Molecular binding behaviors of triazole-bridged bis(β-cyclodextrin)s towards cinchona alkaloids

Abstract

Three bridged bis(β-cyclodextrin)s 3–5 possessing 1,2,3-triazole moieties and polyether chains of different lengths have been synthesized by click reactions in high yields. Their binding affinities towards four cinchona alkaloids, namely, cinchonine, cinchonidine, quinine, and quinidine, have been quantitatively investigated by means of spectrophotometric titrations and 2D NMR spectroscopy. Spectroscopic analyses demonstrated that, compared with native β- and γ-cyclodextrins, bridged bis(β-cyclodextrin)s with a rigid spacer give enhanced molecular binding abilities towards the selected substrates.

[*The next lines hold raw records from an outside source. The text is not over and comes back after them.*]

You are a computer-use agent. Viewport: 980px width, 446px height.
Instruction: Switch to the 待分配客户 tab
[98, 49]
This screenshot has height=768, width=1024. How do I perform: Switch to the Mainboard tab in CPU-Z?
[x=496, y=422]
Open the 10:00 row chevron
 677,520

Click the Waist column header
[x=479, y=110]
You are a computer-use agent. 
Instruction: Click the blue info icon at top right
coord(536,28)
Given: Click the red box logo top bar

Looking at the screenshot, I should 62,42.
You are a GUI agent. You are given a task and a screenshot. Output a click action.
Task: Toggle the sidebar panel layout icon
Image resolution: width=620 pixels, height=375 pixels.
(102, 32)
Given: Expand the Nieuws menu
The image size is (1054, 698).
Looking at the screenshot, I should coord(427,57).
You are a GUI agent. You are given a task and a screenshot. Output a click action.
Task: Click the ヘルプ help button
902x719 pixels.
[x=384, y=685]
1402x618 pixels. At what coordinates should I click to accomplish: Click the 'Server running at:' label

Moreover, the factors resulting in the significant differences in photophysical behaviors of bridged bis(β-cyclodextrin)s towards cinchona alkaloids are discussed from the viewpoint of the binding geometry of host–guest complexes, revealing that the aromatic ring containing the nitrogen atom of quinine is accommodated in the cavity of 3, whereas the rings of cinchonine, cinchonidine, and quinidine are located out of the cavity of the cyclodextrin and are exposed to aqueous media.